> **Task to carry out**
The entries below must be copied exactly as they are.

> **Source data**

>>>

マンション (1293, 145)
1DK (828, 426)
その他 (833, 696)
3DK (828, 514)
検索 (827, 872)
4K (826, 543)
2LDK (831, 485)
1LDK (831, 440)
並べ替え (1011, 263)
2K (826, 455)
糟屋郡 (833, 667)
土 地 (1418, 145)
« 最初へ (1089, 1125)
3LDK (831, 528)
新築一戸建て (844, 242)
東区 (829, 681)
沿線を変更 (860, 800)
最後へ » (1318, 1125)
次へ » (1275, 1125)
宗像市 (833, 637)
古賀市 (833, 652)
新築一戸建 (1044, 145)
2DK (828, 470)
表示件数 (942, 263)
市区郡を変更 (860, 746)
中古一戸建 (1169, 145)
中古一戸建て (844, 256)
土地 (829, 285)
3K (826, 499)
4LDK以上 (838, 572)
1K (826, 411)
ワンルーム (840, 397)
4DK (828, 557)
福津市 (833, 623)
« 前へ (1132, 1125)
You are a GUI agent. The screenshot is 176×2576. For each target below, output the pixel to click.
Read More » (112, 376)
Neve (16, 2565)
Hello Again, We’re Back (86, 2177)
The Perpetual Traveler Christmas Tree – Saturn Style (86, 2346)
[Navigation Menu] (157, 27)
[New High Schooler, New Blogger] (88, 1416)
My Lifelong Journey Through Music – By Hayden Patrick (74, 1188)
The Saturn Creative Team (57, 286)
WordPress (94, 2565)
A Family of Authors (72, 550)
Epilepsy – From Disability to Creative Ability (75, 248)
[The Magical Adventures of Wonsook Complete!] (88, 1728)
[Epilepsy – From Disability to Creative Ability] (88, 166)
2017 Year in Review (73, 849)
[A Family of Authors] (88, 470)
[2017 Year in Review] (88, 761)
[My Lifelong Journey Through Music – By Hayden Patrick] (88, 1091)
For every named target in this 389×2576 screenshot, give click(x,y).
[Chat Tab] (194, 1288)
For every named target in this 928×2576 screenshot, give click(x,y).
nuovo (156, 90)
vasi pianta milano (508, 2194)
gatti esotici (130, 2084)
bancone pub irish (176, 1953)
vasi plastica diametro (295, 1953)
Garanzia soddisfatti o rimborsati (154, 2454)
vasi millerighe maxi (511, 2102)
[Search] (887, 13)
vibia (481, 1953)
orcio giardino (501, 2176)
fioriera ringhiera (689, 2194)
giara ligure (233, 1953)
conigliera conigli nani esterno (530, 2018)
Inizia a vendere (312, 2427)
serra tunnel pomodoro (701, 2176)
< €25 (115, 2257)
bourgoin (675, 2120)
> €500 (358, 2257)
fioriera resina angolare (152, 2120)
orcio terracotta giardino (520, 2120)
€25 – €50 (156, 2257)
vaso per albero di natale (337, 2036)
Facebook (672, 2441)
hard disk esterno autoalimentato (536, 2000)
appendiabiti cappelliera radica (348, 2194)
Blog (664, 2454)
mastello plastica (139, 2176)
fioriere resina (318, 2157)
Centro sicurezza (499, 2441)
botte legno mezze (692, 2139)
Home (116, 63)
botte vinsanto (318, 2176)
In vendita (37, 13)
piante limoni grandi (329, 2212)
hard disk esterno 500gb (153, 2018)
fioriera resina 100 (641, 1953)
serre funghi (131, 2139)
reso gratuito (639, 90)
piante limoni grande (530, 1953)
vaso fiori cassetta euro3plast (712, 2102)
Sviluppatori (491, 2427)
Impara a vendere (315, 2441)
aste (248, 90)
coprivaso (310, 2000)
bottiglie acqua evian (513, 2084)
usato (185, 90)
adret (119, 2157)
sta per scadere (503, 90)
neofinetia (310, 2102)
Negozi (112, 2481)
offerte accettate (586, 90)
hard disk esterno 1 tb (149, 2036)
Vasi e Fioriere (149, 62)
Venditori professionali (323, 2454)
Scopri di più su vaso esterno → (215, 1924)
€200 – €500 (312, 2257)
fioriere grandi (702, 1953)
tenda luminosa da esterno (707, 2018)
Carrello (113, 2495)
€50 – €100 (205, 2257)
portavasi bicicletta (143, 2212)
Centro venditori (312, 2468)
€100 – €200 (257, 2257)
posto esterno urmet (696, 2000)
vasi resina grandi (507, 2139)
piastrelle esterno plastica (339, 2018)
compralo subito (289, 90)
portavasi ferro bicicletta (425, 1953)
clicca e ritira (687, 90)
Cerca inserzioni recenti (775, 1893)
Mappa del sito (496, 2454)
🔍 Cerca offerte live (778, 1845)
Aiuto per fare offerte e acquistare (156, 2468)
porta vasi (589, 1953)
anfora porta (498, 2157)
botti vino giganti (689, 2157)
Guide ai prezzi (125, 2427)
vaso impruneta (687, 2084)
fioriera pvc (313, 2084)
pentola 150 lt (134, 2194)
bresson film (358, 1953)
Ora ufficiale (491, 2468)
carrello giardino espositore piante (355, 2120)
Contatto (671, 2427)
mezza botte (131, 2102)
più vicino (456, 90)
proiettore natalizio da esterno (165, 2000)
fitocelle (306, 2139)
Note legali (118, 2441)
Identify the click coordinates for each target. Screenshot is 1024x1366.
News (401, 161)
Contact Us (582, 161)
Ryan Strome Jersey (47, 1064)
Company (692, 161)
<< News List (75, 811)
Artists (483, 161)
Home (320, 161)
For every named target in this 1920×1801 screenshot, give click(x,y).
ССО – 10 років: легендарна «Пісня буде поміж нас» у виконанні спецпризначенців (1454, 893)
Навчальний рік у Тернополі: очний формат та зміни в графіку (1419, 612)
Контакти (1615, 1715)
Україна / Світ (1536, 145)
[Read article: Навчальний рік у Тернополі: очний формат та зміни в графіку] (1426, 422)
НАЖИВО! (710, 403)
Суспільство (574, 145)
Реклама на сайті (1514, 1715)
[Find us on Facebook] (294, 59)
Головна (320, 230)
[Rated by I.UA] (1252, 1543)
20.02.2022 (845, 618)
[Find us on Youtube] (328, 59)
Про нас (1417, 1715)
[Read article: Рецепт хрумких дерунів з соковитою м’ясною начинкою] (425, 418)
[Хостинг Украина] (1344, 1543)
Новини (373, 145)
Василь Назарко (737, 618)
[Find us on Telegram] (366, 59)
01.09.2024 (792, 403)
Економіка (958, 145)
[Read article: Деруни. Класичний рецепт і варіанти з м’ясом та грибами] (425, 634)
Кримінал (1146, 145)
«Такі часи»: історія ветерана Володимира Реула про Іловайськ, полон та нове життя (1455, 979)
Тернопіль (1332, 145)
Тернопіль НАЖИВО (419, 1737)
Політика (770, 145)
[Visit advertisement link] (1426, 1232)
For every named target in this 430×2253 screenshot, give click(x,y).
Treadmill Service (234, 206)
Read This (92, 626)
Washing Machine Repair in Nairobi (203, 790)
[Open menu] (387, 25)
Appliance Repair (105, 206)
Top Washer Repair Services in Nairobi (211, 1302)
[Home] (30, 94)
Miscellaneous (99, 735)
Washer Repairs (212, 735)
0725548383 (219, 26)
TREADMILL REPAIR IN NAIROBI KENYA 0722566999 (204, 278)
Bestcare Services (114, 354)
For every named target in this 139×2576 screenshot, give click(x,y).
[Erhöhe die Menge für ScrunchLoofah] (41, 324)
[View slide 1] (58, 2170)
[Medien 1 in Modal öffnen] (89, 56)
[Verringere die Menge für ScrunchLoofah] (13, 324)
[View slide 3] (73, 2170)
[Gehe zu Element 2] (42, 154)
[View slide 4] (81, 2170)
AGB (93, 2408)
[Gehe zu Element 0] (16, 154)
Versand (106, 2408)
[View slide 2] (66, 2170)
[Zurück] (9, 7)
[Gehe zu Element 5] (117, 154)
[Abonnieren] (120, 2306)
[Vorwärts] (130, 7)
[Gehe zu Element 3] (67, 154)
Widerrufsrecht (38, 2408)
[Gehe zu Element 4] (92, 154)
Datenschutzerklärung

<<<

> **Completed exercise**
マンション (1293, 145)
1DK (828, 426)
その他 (833, 696)
3DK (828, 514)
検索 (827, 872)
4K (826, 543)
2LDK (831, 485)
1LDK (831, 440)
並べ替え (1011, 263)
2K (826, 455)
糟屋郡 (833, 667)
土 地 (1418, 145)
« 最初へ (1089, 1125)
3LDK (831, 528)
新築一戸建て (844, 242)
東区 (829, 681)
沿線を変更 (860, 800)
最後へ » (1318, 1125)
次へ » (1275, 1125)
宗像市 (833, 637)
古賀市 (833, 652)
新築一戸建 (1044, 145)
2DK (828, 470)
表示件数 (942, 263)
市区郡を変更 (860, 746)
中古一戸建 (1169, 145)
中古一戸建て (844, 256)
土地 (829, 285)
3K (826, 499)
4LDK以上 (838, 572)
1K (826, 411)
ワンルーム (840, 397)
4DK (828, 557)
福津市 (833, 623)
« 前へ (1132, 1125)
You are a GUI agent. The screenshot is 176×2576. For each target below, output the pixel to click.
Read More » (112, 376)
Neve (16, 2565)
Hello Again, We’re Back (86, 2177)
The Perpetual Traveler Christmas Tree – Saturn Style (86, 2346)
[Navigation Menu] (157, 27)
[New High Schooler, New Blogger] (88, 1416)
My Lifelong Journey Through Music – By Hayden Patrick (74, 1188)
The Saturn Creative Team (57, 286)
WordPress (94, 2565)
A Family of Authors (72, 550)
Epilepsy – From Disability to Creative Ability (75, 248)
[The Magical Adventures of Wonsook Complete!] (88, 1728)
[Epilepsy – From Disability to Creative Ability] (88, 166)
2017 Year in Review (73, 849)
[A Family of Authors] (88, 470)
[2017 Year in Review] (88, 761)
[My Lifelong Journey Through Music – By Hayden Patrick] (88, 1091)
For every named target in this 389×2576 screenshot, give click(x,y).
[Chat Tab] (194, 1288)
For every named target in this 928×2576 screenshot, give click(x,y).
nuovo (156, 90)
vasi pianta milano (508, 2194)
gatti esotici (130, 2084)
bancone pub irish (176, 1953)
vasi plastica diametro (295, 1953)
Garanzia soddisfatti o rimborsati (154, 2454)
vasi millerighe maxi (511, 2102)
[Search] (887, 13)
vibia (481, 1953)
orcio giardino (501, 2176)
fioriera ringhiera (689, 2194)
giara ligure (233, 1953)
conigliera conigli nani esterno (530, 2018)
Inizia a vendere (312, 2427)
serra tunnel pomodoro (701, 2176)
< €25 (115, 2257)
bourgoin (675, 2120)
> €500 (358, 2257)
fioriera resina angolare (152, 2120)
orcio terracotta giardino (520, 2120)
€25 – €50 (156, 2257)
vaso per albero di natale (337, 2036)
Facebook (672, 2441)
hard disk esterno autoalimentato (536, 2000)
appendiabiti cappelliera radica (348, 2194)
Blog (664, 2454)
mastello plastica (139, 2176)
fioriere resina (318, 2157)
Centro sicurezza (499, 2441)
botte legno mezze (692, 2139)
Home (116, 63)
botte vinsanto (318, 2176)
In vendita (37, 13)
piante limoni grandi (329, 2212)
hard disk esterno 500gb (153, 2018)
fioriera resina 100 (641, 1953)
serre funghi (131, 2139)
reso gratuito (639, 90)
piante limoni grande (530, 1953)
vaso fiori cassetta euro3plast (712, 2102)
Sviluppatori (491, 2427)
Impara a vendere (315, 2441)
aste (248, 90)
coprivaso (310, 2000)
bottiglie acqua evian (513, 2084)
usato (185, 90)
adret (119, 2157)
sta per scadere (503, 90)
neofinetia (310, 2102)
Negozi (112, 2481)
offerte accettate (586, 90)
hard disk esterno 1 tb (149, 2036)
Vasi e Fioriere (149, 62)
Venditori professionali (323, 2454)
Scopri di più su vaso esterno → (215, 1924)
€200 – €500 (312, 2257)
fioriere grandi (702, 1953)
tenda luminosa da esterno (707, 2018)
Carrello (113, 2495)
€50 – €100 (205, 2257)
portavasi bicicletta (143, 2212)
Centro venditori (312, 2468)
€100 – €200 (257, 2257)
posto esterno urmet (696, 2000)
vasi resina grandi (507, 2139)
piastrelle esterno plastica (339, 2018)
compralo subito (289, 90)
portavasi ferro bicicletta (425, 1953)
clicca e ritira (687, 90)
Cerca inserzioni recenti (775, 1893)
Mappa del sito (496, 2454)
🔍 Cerca offerte live (778, 1845)
Aiuto per fare offerte e acquistare (156, 2468)
porta vasi (589, 1953)
anfora porta (498, 2157)
botti vino giganti (689, 2157)
Guide ai prezzi (125, 2427)
vaso impruneta (687, 2084)
fioriera pvc (313, 2084)
pentola 150 lt (134, 2194)
bresson film (358, 1953)
Ora ufficiale (491, 2468)
carrello giardino espositore piante (355, 2120)
Contatto (671, 2427)
mezza botte (131, 2102)
più vicino (456, 90)
proiettore natalizio da esterno (165, 2000)
fitocelle (306, 2139)
Note legali (118, 2441)
Identify the click coordinates for each target. Screenshot is 1024x1366.
News (401, 161)
Contact Us (582, 161)
Ryan Strome Jersey (47, 1064)
Company (692, 161)
<< News List (75, 811)
Artists (483, 161)
Home (320, 161)
For every named target in this 1920×1801 screenshot, give click(x,y).
ССО – 10 років: легендарна «Пісня буде поміж нас» у виконанні спецпризначенців (1454, 893)
Навчальний рік у Тернополі: очний формат та зміни в графіку (1419, 612)
Контакти (1615, 1715)
Україна / Світ (1536, 145)
[Read article: Навчальний рік у Тернополі: очний формат та зміни в графіку] (1426, 422)
НАЖИВО! (710, 403)
Суспільство (574, 145)
Реклама на сайті (1514, 1715)
[Find us on Facebook] (294, 59)
Головна (320, 230)
[Rated by I.UA] (1252, 1543)
20.02.2022 (845, 618)
[Find us on Youtube] (328, 59)
Про нас (1417, 1715)
[Read article: Рецепт хрумких дерунів з соковитою м’ясною начинкою] (425, 418)
[Хостинг Украина] (1344, 1543)
Новини (373, 145)
Василь Назарко (737, 618)
[Find us on Telegram] (366, 59)
01.09.2024 (792, 403)
Економіка (958, 145)
[Read article: Деруни. Класичний рецепт і варіанти з м’ясом та грибами] (425, 634)
Кримінал (1146, 145)
«Такі часи»: історія ветерана Володимира Реула про Іловайськ, полон та нове життя (1455, 979)
Тернопіль (1332, 145)
Тернопіль НАЖИВО (419, 1737)
Політика (770, 145)
[Visit advertisement link] (1426, 1232)
For every named target in this 430×2253 screenshot, give click(x,y).
Treadmill Service (234, 206)
Read This (92, 626)
Washing Machine Repair in Nairobi (203, 790)
[Open menu] (387, 25)
Appliance Repair (105, 206)
Top Washer Repair Services in Nairobi (211, 1302)
[Home] (30, 94)
Miscellaneous (99, 735)
Washer Repairs (212, 735)
0725548383 (219, 26)
TREADMILL REPAIR IN NAIROBI KENYA 0722566999 (204, 278)
Bestcare Services (114, 354)
For every named target in this 139×2576 screenshot, give click(x,y).
[Erhöhe die Menge für ScrunchLoofah] (41, 324)
[View slide 1] (58, 2170)
[Medien 1 in Modal öffnen] (89, 56)
[Verringere die Menge für ScrunchLoofah] (13, 324)
[View slide 3] (73, 2170)
[Gehe zu Element 2] (42, 154)
[View slide 4] (81, 2170)
AGB (93, 2408)
[Gehe zu Element 0] (16, 154)
Versand (106, 2408)
[View slide 2] (66, 2170)
[Zurück] (9, 7)
[Gehe zu Element 5] (117, 154)
[Abonnieren] (120, 2306)
[Vorwärts] (130, 7)
[Gehe zu Element 3] (67, 154)
Widerrufsrecht (38, 2408)
[Gehe zu Element 4] (92, 154)
Datenschutzerklärung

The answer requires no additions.